元皇女なのはヒミツです!
「――で、話とはなんだ」
国王の執務室で書類に目を通しながら父上は素っ気なく言った。
「以前お話した婚約の件なのですが……」
父上はおもむろにペンを置いてため息をつく。
「今年の狩り大会は優勝者はいない」
「でっ、ですが、魔獣を倒したのは自分が一番多かった! 話だけでも聞いていただけませんか!?」
僕は思わず気色ばんだ。
無理を言っているのは自分でも分かっている。だが、どうしても諦めなかった。
「……どうせ、エカチェリーナ皇女のことだろう」
「その通りです、父上。彼女はまだ――」
父上は片手を上げて僕の言葉を制止させた。
「お前の言いたいことは分かる。
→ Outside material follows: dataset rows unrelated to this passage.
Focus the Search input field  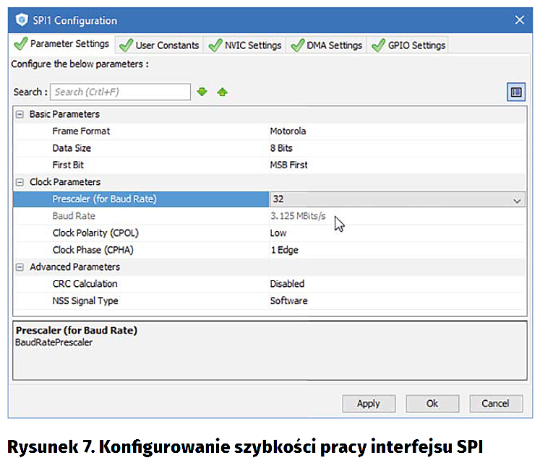click(120, 92)
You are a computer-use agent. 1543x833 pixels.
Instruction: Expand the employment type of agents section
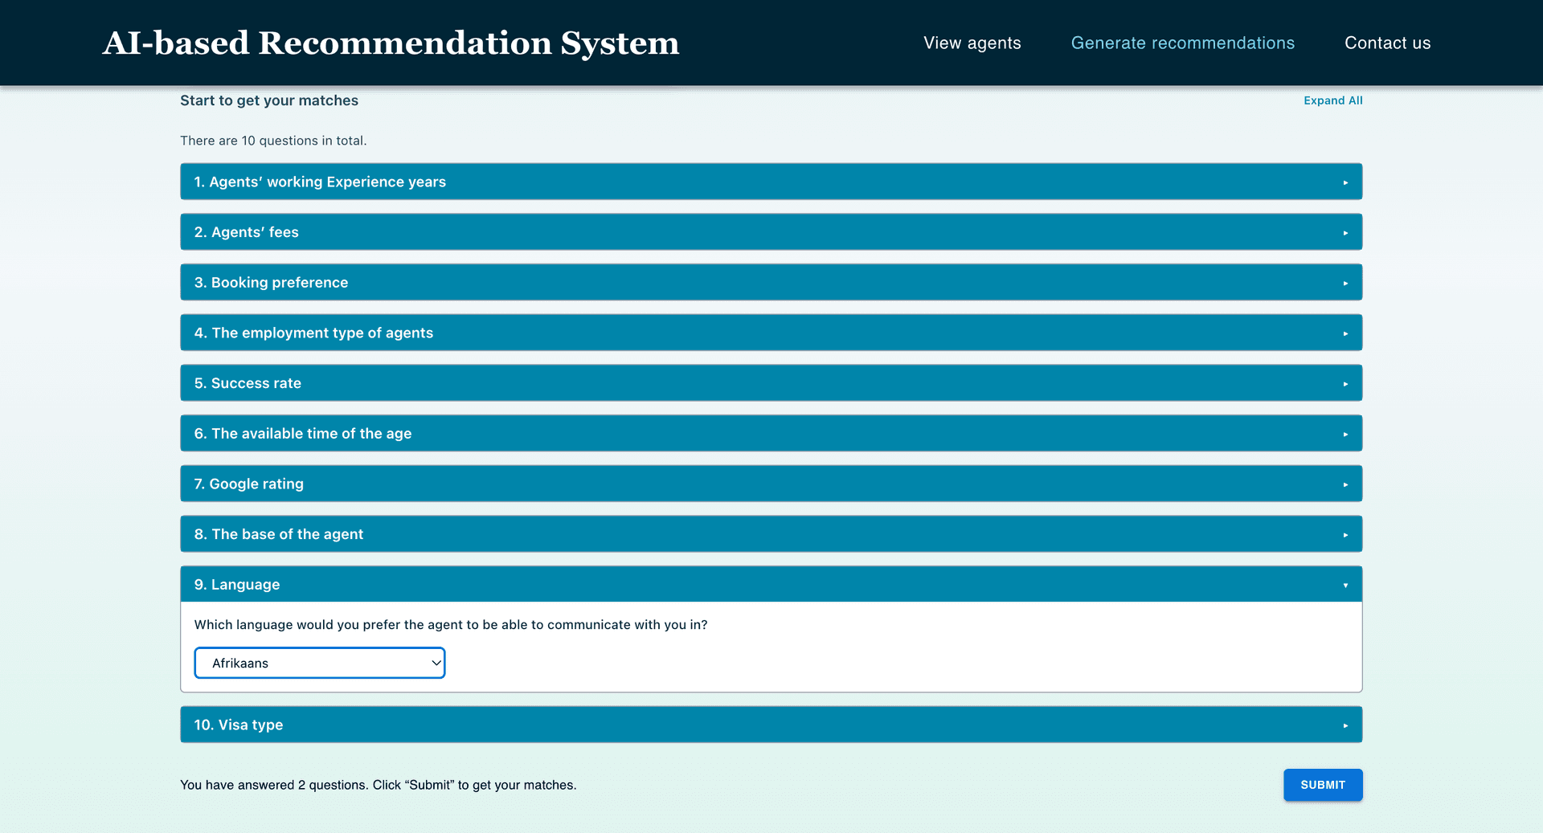pyautogui.click(x=770, y=333)
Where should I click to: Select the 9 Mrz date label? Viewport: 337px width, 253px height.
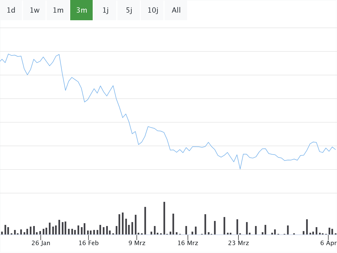coord(137,243)
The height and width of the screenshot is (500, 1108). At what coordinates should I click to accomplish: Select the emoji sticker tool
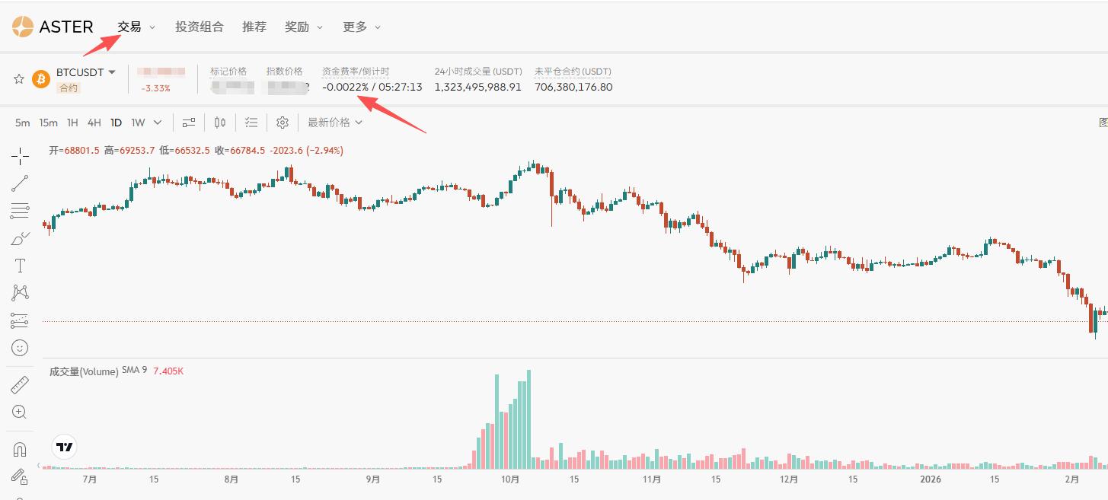coord(20,348)
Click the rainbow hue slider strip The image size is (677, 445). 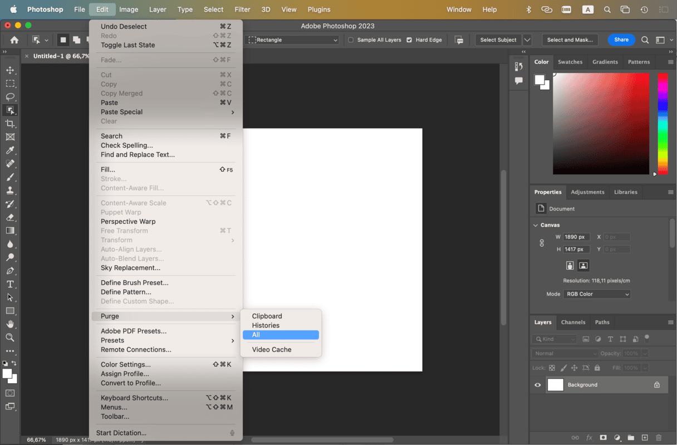pos(663,123)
だが、あちらから公式に皇女の死亡と婚約解消を宣言したのだから仕方がないだろう。もう終わった話だ」
「ですが――」
「自覚を持て、フレデリック」
にわかに父上の視線が厳しくなった。これは父親ではなく国王の目だ。背筋がぞくりとして覚えずピンと姿勢を正した。
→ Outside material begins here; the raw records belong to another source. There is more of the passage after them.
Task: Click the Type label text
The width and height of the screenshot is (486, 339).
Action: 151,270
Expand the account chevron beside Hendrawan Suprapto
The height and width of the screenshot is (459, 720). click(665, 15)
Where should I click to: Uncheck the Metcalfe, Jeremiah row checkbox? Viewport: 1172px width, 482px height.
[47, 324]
「お前はリーズ王国の王太子だ。国の未来のことを考えろ。このまま生死の分からない皇女を延々と探し続けるつもりか?」
「っつ……」
僕は唇を噛む。二の句が継げなかった。悔しいが父上の言うことは正論だ。
自分は将来は国王となってこの国を治めなければならない。その為にも杳として行方不明の婚約者をいつまでも待つよりも、卒業したらすぐに王太子妃を迎えたほうが建設的だろう。
分かっている。それは分かっているのだが……。
「せめて……せめて、卒業まで待っていただけませんか……!」
父上はなにも言わず、手を振って退出を促した。僕は肩を落として踵を返す。
「次は婚約者候補との茶会を欠席しないように」と、父上は僕の背中に向かって冷たく言い放った。